85 Views Asked by At

Yesterday, I personally stumbled on the following relationship of ln(x):

Say you have x number of checkboxes, and you randomly pick a position (p) between 1 and x. If the checkbox at position P is empty, check it. If it's already checked, do nothing. How many attempts (a) does it take to check all checkboxes.?

I found that the average number of attempts it takes to check every single checkbox appears to be equal to ln(x) * x

$$a=x \cdot ln(x)$$ $$or$$ $$a=x \cdot (ln(x) + 1)$$

I can't quite tell which. It at least seems to be very close to either after a few iterations using software. I'm assuming this is a known relationship, and was wondering if anyone can point me to a proof.

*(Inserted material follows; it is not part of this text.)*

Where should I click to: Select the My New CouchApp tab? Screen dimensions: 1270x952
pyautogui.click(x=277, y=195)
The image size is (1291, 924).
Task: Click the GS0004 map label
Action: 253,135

Here's an image of the observed relationship: Image

The X axis value, multiplied by the Y axis value determines the number of attempts found to check all of the boxes.

  • The blue line indicates the code-generated coefficient to check all of the boxes
  • The blue dotted line indicates the trend line for the random picks, generated by Excel
  • The orange line is a perfect ln(x) of the X axis
  • The green line is a perfect (ln(x) + 1) of the X axis

Here is the code I made to generate random results, using Excel VBA: http://pastebin.com/TYxnPDQz

  • Column 1 will print the number of "checkboxes" (there's no reference of "checkboxes" in code, just using that word in this explanation)
  • Column 2 will print the total number of attempts to check all "checkboxes"
  • The code currently does 64 iterations.
  • The number of "checkboxes" used for each iteration is equal to 2^Iter
1

There are 1 best solutions below

1
On BEST ANSWER

The exact expectation for any $x$ is $$E_x = x H_x = x \sum_{n=1}^x \frac1n$$

$H_x$ is called the $x$-th harmonic number.

Your expressions are both wrong, but really close; the reality lies between them: For large $x$,

$$E_x = x ((\ln x )+ \gamma) + \frac12 - \frac1{12x} + \frac1{120x^3}+ O\left( \frac1{x^5}\right)$$

where $\gamma$ is Euler's constant, which is about $0.58$. Pretty much between 0 and 1.